> Task inputs
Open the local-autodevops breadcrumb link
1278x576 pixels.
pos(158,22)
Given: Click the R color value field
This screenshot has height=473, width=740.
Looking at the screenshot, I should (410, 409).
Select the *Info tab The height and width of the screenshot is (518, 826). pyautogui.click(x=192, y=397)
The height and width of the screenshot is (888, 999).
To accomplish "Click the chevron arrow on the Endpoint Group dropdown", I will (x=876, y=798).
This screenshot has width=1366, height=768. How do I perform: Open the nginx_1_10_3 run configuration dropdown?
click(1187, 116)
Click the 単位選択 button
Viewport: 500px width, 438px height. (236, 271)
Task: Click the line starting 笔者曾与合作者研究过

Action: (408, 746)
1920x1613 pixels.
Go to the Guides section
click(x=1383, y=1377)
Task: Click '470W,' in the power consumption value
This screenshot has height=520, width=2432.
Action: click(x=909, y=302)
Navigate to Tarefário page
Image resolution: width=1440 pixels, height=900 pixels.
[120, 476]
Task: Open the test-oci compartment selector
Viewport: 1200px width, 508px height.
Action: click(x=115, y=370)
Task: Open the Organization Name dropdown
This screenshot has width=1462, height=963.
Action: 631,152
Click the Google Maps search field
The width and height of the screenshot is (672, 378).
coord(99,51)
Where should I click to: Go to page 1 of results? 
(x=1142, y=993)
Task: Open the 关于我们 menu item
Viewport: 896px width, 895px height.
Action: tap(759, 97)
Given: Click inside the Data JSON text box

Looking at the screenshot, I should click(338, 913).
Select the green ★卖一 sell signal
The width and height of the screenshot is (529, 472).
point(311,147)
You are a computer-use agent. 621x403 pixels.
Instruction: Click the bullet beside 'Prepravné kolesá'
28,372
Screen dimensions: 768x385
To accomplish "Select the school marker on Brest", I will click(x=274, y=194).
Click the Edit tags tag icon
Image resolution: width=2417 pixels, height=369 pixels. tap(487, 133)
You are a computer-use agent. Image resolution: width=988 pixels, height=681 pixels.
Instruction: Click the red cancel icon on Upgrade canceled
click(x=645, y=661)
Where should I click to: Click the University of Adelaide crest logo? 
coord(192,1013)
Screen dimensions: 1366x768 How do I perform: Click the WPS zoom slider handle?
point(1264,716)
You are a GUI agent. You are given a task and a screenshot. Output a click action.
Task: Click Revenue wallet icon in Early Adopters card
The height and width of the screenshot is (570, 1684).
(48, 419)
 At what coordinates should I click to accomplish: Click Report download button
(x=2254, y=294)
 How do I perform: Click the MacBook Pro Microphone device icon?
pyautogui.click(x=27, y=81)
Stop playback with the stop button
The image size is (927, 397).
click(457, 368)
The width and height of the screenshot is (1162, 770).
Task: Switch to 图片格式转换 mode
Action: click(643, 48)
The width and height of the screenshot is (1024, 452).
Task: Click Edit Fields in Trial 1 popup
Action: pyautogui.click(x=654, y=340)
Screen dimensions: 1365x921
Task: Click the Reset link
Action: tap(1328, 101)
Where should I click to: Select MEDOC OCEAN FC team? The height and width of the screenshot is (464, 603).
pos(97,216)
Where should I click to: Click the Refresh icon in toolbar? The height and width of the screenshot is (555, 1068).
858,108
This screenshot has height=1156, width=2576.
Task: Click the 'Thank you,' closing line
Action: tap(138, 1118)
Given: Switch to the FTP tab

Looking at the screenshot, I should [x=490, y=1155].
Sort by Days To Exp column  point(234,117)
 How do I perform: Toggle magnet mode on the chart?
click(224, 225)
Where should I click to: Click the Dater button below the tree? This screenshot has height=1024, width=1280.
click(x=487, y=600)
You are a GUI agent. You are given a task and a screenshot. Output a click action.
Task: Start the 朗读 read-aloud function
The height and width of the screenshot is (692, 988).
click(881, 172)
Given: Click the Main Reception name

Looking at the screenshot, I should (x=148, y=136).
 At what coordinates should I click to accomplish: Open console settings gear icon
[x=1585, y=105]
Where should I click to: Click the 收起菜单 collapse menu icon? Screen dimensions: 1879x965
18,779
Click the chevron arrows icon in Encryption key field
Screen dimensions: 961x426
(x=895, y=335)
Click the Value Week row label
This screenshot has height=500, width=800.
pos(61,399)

> Problem to solve
Start to finish, copy the records above with no differences.

> Exercise answer
Open the local-autodevops breadcrumb link
1278x576 pixels.
pos(158,22)
Given: Click the R color value field
This screenshot has height=473, width=740.
Looking at the screenshot, I should (410, 409).
Select the *Info tab The height and width of the screenshot is (518, 826). pyautogui.click(x=192, y=397)
The height and width of the screenshot is (888, 999).
To accomplish "Click the chevron arrow on the Endpoint Group dropdown", I will (x=876, y=798).
This screenshot has width=1366, height=768. How do I perform: Open the nginx_1_10_3 run configuration dropdown?
click(1187, 116)
Click the 単位選択 button
Viewport: 500px width, 438px height. (236, 271)
Task: Click the line starting 笔者曾与合作者研究过

Action: (408, 746)
1920x1613 pixels.
Go to the Guides section
click(x=1383, y=1377)
Task: Click '470W,' in the power consumption value
This screenshot has height=520, width=2432.
Action: click(x=909, y=302)
Navigate to Tarefário page
Image resolution: width=1440 pixels, height=900 pixels.
[120, 476]
Task: Open the test-oci compartment selector
Viewport: 1200px width, 508px height.
Action: click(x=115, y=370)
Task: Open the Organization Name dropdown
This screenshot has width=1462, height=963.
Action: 631,152
Click the Google Maps search field
The width and height of the screenshot is (672, 378).
coord(99,51)
Where should I click to: Go to page 1 of results? 
(x=1142, y=993)
Task: Open the 关于我们 menu item
Viewport: 896px width, 895px height.
Action: tap(759, 97)
Given: Click inside the Data JSON text box

Looking at the screenshot, I should click(338, 913).
Select the green ★卖一 sell signal
The width and height of the screenshot is (529, 472).
point(311,147)
You are a computer-use agent. 621x403 pixels.
Instruction: Click the bullet beside 'Prepravné kolesá'
28,372
Screen dimensions: 768x385
To accomplish "Select the school marker on Brest", I will click(x=274, y=194).
Click the Edit tags tag icon
Image resolution: width=2417 pixels, height=369 pixels. tap(487, 133)
You are a computer-use agent. Image resolution: width=988 pixels, height=681 pixels.
Instruction: Click the red cancel icon on Upgrade canceled
click(x=645, y=661)
Where should I click to: Click the University of Adelaide crest logo? 
coord(192,1013)
Screen dimensions: 1366x768 How do I perform: Click the WPS zoom slider handle?
point(1264,716)
You are a GUI agent. You are given a task and a screenshot. Output a click action.
Task: Click Revenue wallet icon in Early Adopters card
The height and width of the screenshot is (570, 1684).
(48, 419)
 At what coordinates should I click to accomplish: Click Report download button
(x=2254, y=294)
 How do I perform: Click the MacBook Pro Microphone device icon?
pyautogui.click(x=27, y=81)
Stop playback with the stop button
The image size is (927, 397).
click(457, 368)
The width and height of the screenshot is (1162, 770).
Task: Switch to 图片格式转换 mode
Action: click(643, 48)
The width and height of the screenshot is (1024, 452).
Task: Click Edit Fields in Trial 1 popup
Action: pyautogui.click(x=654, y=340)
Screen dimensions: 1365x921
Task: Click the Reset link
Action: tap(1328, 101)
Where should I click to: Select MEDOC OCEAN FC team? The height and width of the screenshot is (464, 603).
pos(97,216)
Where should I click to: Click the Refresh icon in toolbar? The height and width of the screenshot is (555, 1068).
858,108
This screenshot has height=1156, width=2576.
Task: Click the 'Thank you,' closing line
Action: tap(138, 1118)
Given: Switch to the FTP tab

Looking at the screenshot, I should [x=490, y=1155].
Sort by Days To Exp column  point(234,117)
 How do I perform: Toggle magnet mode on the chart?
click(224, 225)
Where should I click to: Click the Dater button below the tree? This screenshot has height=1024, width=1280.
click(x=487, y=600)
You are a GUI agent. You are given a task and a screenshot. Output a click action.
Task: Start the 朗读 read-aloud function
The height and width of the screenshot is (692, 988).
click(881, 172)
Given: Click the Main Reception name

Looking at the screenshot, I should (x=148, y=136).
 At what coordinates should I click to accomplish: Open console settings gear icon
[x=1585, y=105]
Where should I click to: Click the 收起菜单 collapse menu icon? Screen dimensions: 1879x965
18,779
Click the chevron arrows icon in Encryption key field
Screen dimensions: 961x426
(x=895, y=335)
Click the Value Week row label
This screenshot has height=500, width=800.
pos(61,399)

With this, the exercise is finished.